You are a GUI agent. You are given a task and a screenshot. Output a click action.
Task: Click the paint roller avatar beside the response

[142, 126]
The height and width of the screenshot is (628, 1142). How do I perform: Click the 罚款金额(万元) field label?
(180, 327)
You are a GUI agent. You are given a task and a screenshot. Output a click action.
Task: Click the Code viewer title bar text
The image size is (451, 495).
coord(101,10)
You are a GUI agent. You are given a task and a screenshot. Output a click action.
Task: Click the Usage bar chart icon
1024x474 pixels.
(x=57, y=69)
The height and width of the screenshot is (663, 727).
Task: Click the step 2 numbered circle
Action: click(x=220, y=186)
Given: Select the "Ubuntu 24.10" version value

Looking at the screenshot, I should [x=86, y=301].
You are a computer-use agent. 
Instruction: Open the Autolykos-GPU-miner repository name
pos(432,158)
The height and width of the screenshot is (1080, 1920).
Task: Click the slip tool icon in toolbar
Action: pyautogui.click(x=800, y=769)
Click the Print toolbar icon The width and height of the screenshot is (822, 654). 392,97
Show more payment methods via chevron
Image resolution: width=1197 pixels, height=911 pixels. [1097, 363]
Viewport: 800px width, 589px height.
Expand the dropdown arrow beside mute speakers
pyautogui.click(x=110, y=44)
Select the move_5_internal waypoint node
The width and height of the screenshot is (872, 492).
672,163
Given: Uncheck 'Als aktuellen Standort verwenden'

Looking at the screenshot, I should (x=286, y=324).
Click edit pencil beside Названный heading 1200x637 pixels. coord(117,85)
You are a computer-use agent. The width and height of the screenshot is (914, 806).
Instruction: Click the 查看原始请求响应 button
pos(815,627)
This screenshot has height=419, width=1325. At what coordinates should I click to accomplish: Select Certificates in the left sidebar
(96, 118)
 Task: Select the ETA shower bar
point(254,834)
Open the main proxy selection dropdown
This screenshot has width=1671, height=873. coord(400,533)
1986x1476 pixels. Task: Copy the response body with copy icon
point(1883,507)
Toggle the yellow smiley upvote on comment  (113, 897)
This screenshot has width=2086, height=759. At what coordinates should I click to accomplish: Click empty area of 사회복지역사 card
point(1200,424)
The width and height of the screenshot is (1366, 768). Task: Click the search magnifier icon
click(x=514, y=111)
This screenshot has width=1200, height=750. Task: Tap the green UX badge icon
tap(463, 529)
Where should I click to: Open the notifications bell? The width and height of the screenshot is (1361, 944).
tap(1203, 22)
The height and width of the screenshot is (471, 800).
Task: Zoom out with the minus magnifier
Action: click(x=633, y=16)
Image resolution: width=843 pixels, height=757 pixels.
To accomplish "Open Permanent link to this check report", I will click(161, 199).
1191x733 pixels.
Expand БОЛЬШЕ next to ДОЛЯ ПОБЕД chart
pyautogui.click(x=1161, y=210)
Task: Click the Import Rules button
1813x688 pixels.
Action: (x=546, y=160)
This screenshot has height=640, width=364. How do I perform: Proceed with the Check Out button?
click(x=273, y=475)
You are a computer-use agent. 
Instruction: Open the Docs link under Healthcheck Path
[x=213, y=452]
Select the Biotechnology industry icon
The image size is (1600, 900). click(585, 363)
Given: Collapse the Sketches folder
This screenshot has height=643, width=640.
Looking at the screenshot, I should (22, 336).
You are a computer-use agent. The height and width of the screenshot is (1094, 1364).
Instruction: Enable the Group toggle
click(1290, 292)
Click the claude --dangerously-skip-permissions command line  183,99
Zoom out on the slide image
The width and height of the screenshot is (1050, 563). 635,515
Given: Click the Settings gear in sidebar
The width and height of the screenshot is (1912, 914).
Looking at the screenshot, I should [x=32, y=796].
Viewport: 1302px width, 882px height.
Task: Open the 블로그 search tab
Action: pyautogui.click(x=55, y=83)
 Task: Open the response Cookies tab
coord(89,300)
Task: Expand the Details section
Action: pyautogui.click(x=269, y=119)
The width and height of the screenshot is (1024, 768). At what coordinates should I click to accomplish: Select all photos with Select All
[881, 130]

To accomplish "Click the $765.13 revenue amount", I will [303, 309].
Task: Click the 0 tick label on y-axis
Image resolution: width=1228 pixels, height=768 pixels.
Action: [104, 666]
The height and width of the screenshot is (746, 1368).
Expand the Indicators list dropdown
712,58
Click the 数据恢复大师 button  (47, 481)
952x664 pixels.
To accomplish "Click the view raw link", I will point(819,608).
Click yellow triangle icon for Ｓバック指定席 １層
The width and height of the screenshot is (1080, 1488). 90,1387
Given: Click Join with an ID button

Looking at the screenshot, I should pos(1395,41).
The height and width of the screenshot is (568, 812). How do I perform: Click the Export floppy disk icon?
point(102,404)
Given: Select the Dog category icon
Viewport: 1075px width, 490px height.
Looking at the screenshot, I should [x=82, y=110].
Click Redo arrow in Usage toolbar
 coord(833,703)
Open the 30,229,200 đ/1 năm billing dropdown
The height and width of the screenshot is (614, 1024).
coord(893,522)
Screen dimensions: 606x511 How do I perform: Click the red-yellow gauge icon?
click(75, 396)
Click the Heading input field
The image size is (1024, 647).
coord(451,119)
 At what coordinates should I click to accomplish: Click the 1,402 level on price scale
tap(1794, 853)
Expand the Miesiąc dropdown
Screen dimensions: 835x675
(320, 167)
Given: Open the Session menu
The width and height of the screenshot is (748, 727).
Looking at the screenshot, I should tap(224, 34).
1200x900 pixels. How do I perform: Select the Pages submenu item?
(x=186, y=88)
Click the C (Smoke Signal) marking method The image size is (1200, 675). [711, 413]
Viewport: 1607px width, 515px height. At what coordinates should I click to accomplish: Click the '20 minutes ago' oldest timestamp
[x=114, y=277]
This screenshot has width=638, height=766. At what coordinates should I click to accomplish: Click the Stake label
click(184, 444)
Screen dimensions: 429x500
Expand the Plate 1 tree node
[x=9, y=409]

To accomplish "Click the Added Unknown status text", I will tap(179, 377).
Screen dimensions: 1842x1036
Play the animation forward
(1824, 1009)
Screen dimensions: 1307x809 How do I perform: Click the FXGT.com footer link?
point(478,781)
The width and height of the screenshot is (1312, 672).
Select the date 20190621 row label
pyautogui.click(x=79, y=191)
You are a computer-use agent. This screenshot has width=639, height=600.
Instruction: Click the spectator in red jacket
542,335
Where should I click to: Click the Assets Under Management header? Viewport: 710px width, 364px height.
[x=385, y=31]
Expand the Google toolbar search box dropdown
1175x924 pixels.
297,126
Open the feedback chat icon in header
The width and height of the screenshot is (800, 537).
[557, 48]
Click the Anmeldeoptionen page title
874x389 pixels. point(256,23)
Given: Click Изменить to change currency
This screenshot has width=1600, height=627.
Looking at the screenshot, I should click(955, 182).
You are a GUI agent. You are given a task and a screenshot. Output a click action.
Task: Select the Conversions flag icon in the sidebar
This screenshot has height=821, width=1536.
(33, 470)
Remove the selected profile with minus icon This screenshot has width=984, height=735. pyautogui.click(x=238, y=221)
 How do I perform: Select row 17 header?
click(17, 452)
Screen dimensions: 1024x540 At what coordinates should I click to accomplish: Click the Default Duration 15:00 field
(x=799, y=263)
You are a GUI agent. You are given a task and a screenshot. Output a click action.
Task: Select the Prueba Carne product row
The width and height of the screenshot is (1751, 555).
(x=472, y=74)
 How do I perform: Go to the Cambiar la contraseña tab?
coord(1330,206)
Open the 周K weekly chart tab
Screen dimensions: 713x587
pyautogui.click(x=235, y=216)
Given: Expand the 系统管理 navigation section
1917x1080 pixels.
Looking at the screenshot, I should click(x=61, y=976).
------------------------
__WHAT YOU NEED TO DO__: Output all of the data again, exactly.

__OUTPUT OF THE TASK__:
You are a GUI agent. You are given a task and a screenshot. Output a click action.
Task: Click the paint roller avatar beside the response

[142, 126]
The height and width of the screenshot is (628, 1142). How do I perform: Click the 罚款金额(万元) field label?
(180, 327)
You are a GUI agent. You are given a task and a screenshot. Output a click action.
Task: Click the Code viewer title bar text
The image size is (451, 495).
coord(101,10)
You are a GUI agent. You are given a task and a screenshot. Output a click action.
Task: Click the Usage bar chart icon
1024x474 pixels.
(x=57, y=69)
The height and width of the screenshot is (663, 727).
Task: Click the step 2 numbered circle
Action: click(x=220, y=186)
Given: Select the "Ubuntu 24.10" version value

Looking at the screenshot, I should [x=86, y=301].
You are a computer-use agent. 
Instruction: Open the Autolykos-GPU-miner repository name
pos(432,158)
The height and width of the screenshot is (1080, 1920).
Task: Click the slip tool icon in toolbar
Action: pyautogui.click(x=800, y=769)
Click the Print toolbar icon The width and height of the screenshot is (822, 654). 392,97
Show more payment methods via chevron
Image resolution: width=1197 pixels, height=911 pixels. [1097, 363]
Viewport: 800px width, 589px height.
Expand the dropdown arrow beside mute speakers
pyautogui.click(x=110, y=44)
Select the move_5_internal waypoint node
The width and height of the screenshot is (872, 492).
672,163
Given: Uncheck 'Als aktuellen Standort verwenden'

Looking at the screenshot, I should (x=286, y=324).
Click edit pencil beside Названный heading 1200x637 pixels. coord(117,85)
You are a computer-use agent. The width and height of the screenshot is (914, 806).
Instruction: Click the 查看原始请求响应 button
pos(815,627)
This screenshot has height=419, width=1325. At what coordinates should I click to accomplish: Select Certificates in the left sidebar
(96, 118)
 Task: Select the ETA shower bar
point(254,834)
Open the main proxy selection dropdown
This screenshot has width=1671, height=873. coord(400,533)
1986x1476 pixels. Task: Copy the response body with copy icon
point(1883,507)
Toggle the yellow smiley upvote on comment  (113, 897)
This screenshot has width=2086, height=759. At what coordinates should I click to accomplish: Click empty area of 사회복지역사 card
point(1200,424)
The width and height of the screenshot is (1366, 768). Task: Click the search magnifier icon
click(x=514, y=111)
This screenshot has width=1200, height=750. Task: Tap the green UX badge icon
tap(463, 529)
Where should I click to: Open the notifications bell? The width and height of the screenshot is (1361, 944).
tap(1203, 22)
The height and width of the screenshot is (471, 800).
Task: Zoom out with the minus magnifier
Action: click(x=633, y=16)
Image resolution: width=843 pixels, height=757 pixels.
To accomplish "Open Permanent link to this check report", I will click(161, 199).
1191x733 pixels.
Expand БОЛЬШЕ next to ДОЛЯ ПОБЕД chart
pyautogui.click(x=1161, y=210)
Task: Click the Import Rules button
1813x688 pixels.
Action: (x=546, y=160)
This screenshot has height=640, width=364. How do I perform: Proceed with the Check Out button?
click(x=273, y=475)
You are a computer-use agent. 
Instruction: Open the Docs link under Healthcheck Path
[x=213, y=452]
Select the Biotechnology industry icon
The image size is (1600, 900). click(585, 363)
Given: Collapse the Sketches folder
This screenshot has height=643, width=640.
Looking at the screenshot, I should (22, 336).
You are a computer-use agent. The height and width of the screenshot is (1094, 1364).
Instruction: Enable the Group toggle
click(1290, 292)
Click the claude --dangerously-skip-permissions command line  183,99
Zoom out on the slide image
The width and height of the screenshot is (1050, 563). 635,515
Given: Click the Settings gear in sidebar
The width and height of the screenshot is (1912, 914).
Looking at the screenshot, I should [x=32, y=796].
Viewport: 1302px width, 882px height.
Task: Open the 블로그 search tab
Action: pyautogui.click(x=55, y=83)
 Task: Open the response Cookies tab
coord(89,300)
Task: Expand the Details section
Action: pyautogui.click(x=269, y=119)
The width and height of the screenshot is (1024, 768). At what coordinates should I click to accomplish: Select all photos with Select All
[881, 130]

To accomplish "Click the $765.13 revenue amount", I will [303, 309].
Task: Click the 0 tick label on y-axis
Image resolution: width=1228 pixels, height=768 pixels.
Action: [104, 666]
The height and width of the screenshot is (746, 1368).
Expand the Indicators list dropdown
712,58
Click the 数据恢复大师 button  (47, 481)
952x664 pixels.
To accomplish "Click the view raw link", I will point(819,608).
Click yellow triangle icon for Ｓバック指定席 １層
The width and height of the screenshot is (1080, 1488). 90,1387
Given: Click Join with an ID button

Looking at the screenshot, I should pos(1395,41).
The height and width of the screenshot is (568, 812). How do I perform: Click the Export floppy disk icon?
point(102,404)
Given: Select the Dog category icon
Viewport: 1075px width, 490px height.
Looking at the screenshot, I should [x=82, y=110].
Click Redo arrow in Usage toolbar
 coord(833,703)
Open the 30,229,200 đ/1 năm billing dropdown
The height and width of the screenshot is (614, 1024).
coord(893,522)
Screen dimensions: 606x511 How do I perform: Click the red-yellow gauge icon?
click(75, 396)
Click the Heading input field
The image size is (1024, 647).
coord(451,119)
 At what coordinates should I click to accomplish: Click the 1,402 level on price scale
tap(1794, 853)
Expand the Miesiąc dropdown
Screen dimensions: 835x675
(320, 167)
Given: Open the Session menu
The width and height of the screenshot is (748, 727).
Looking at the screenshot, I should tap(224, 34).
1200x900 pixels. How do I perform: Select the Pages submenu item?
(x=186, y=88)
Click the C (Smoke Signal) marking method The image size is (1200, 675). [711, 413]
Viewport: 1607px width, 515px height. At what coordinates should I click to accomplish: Click the '20 minutes ago' oldest timestamp
[x=114, y=277]
This screenshot has width=638, height=766. At what coordinates should I click to accomplish: Click the Stake label
click(184, 444)
Screen dimensions: 429x500
Expand the Plate 1 tree node
[x=9, y=409]

To accomplish "Click the Added Unknown status text", I will tap(179, 377).
Screen dimensions: 1842x1036
Play the animation forward
(1824, 1009)
Screen dimensions: 1307x809 How do I perform: Click the FXGT.com footer link?
point(478,781)
The width and height of the screenshot is (1312, 672).
Select the date 20190621 row label
pyautogui.click(x=79, y=191)
You are a computer-use agent. This screenshot has width=639, height=600.
Instruction: Click the spectator in red jacket
542,335
Where should I click to: Click the Assets Under Management header? Viewport: 710px width, 364px height.
[x=385, y=31]
Expand the Google toolbar search box dropdown
1175x924 pixels.
297,126
Open the feedback chat icon in header
The width and height of the screenshot is (800, 537).
[557, 48]
Click the Anmeldeoptionen page title
874x389 pixels. point(256,23)
Given: Click Изменить to change currency
This screenshot has width=1600, height=627.
Looking at the screenshot, I should click(955, 182).
You are a GUI agent. You are given a task and a screenshot. Output a click action.
Task: Select the Conversions flag icon in the sidebar
This screenshot has height=821, width=1536.
(33, 470)
Remove the selected profile with minus icon This screenshot has width=984, height=735. pyautogui.click(x=238, y=221)
 How do I perform: Select row 17 header?
click(17, 452)
Screen dimensions: 1024x540 At what coordinates should I click to accomplish: Click the Default Duration 15:00 field
(x=799, y=263)
You are a GUI agent. You are given a task and a screenshot. Output a click action.
Task: Select the Prueba Carne product row
The width and height of the screenshot is (1751, 555).
(x=472, y=74)
 How do I perform: Go to the Cambiar la contraseña tab?
coord(1330,206)
Open the 周K weekly chart tab
Screen dimensions: 713x587
pyautogui.click(x=235, y=216)
Given: Expand the 系统管理 navigation section
1917x1080 pixels.
Looking at the screenshot, I should click(x=61, y=976).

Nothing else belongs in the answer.